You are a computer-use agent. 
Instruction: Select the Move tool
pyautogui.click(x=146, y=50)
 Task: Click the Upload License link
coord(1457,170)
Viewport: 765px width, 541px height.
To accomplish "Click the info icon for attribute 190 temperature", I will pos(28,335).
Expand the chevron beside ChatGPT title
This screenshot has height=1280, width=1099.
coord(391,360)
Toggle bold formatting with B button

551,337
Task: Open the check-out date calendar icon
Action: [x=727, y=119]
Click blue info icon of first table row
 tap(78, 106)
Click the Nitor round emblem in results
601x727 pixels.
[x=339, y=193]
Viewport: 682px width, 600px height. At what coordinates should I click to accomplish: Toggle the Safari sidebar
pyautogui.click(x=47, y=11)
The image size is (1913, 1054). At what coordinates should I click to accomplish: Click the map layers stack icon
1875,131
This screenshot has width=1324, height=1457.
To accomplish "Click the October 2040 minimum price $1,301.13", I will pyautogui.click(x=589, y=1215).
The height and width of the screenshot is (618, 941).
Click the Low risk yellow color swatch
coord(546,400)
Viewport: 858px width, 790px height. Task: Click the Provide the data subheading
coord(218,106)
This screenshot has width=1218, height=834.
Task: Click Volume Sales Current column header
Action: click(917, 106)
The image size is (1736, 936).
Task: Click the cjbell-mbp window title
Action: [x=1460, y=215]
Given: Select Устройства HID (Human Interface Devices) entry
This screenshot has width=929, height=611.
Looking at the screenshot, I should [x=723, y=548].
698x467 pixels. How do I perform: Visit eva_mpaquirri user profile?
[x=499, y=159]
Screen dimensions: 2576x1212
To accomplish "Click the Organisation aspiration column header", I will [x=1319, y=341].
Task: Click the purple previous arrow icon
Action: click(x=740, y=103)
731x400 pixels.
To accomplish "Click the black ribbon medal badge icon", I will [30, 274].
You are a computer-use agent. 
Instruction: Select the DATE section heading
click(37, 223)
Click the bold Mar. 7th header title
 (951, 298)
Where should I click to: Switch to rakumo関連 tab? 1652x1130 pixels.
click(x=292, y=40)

Work task: Could you set down, exactly as written, the lines above between the one holding "Click the Nitor round emblem in results" and the one holding "Screen dimensions: 2576x1212", inclusive, and nothing more?

Task result:
Click the Nitor round emblem in results
601x727 pixels.
[x=339, y=193]
Viewport: 682px width, 600px height. At what coordinates should I click to accomplish: Toggle the Safari sidebar
pyautogui.click(x=47, y=11)
The image size is (1913, 1054). At what coordinates should I click to accomplish: Click the map layers stack icon
1875,131
This screenshot has width=1324, height=1457.
To accomplish "Click the October 2040 minimum price $1,301.13", I will pyautogui.click(x=589, y=1215).
The height and width of the screenshot is (618, 941).
Click the Low risk yellow color swatch
coord(546,400)
Viewport: 858px width, 790px height. Task: Click the Provide the data subheading
coord(218,106)
This screenshot has width=1218, height=834.
Task: Click Volume Sales Current column header
Action: click(917, 106)
The image size is (1736, 936).
Task: Click the cjbell-mbp window title
Action: [x=1460, y=215]
Given: Select Устройства HID (Human Interface Devices) entry
This screenshot has width=929, height=611.
Looking at the screenshot, I should [x=723, y=548].
698x467 pixels. How do I perform: Visit eva_mpaquirri user profile?
[x=499, y=159]
Screen dimensions: 2576x1212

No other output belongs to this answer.